──────── Supplied data ────────

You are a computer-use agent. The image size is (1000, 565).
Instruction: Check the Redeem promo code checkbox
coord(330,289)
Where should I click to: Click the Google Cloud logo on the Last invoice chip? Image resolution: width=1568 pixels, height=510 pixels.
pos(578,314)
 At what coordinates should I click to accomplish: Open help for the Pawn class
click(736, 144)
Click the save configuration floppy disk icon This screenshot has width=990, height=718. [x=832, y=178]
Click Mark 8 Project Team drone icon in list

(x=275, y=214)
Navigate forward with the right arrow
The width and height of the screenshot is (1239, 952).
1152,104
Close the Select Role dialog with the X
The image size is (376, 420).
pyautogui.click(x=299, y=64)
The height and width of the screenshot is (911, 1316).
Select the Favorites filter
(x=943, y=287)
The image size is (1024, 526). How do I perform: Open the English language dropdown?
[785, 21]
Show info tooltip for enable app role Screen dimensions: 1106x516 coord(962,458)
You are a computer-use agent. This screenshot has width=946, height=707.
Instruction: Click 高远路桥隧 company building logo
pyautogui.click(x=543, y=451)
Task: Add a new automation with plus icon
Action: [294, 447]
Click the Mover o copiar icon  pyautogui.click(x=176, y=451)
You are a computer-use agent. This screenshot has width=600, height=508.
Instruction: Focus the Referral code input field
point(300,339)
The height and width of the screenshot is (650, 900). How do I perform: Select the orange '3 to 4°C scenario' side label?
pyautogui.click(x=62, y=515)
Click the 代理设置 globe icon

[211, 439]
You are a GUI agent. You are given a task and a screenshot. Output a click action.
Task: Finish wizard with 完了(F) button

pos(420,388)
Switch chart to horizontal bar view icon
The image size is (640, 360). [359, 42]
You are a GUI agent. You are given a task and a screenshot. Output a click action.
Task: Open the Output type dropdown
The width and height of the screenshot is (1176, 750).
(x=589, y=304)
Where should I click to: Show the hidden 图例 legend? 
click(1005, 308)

────────

▶ Task to complete:
Copy out the line holding "Where should I click to: Show" along with all lines after it through the end of the entries, exactly and only these.

▶ Answer to this problem:
Where should I click to: Show the hidden 图例 legend? 
click(1005, 308)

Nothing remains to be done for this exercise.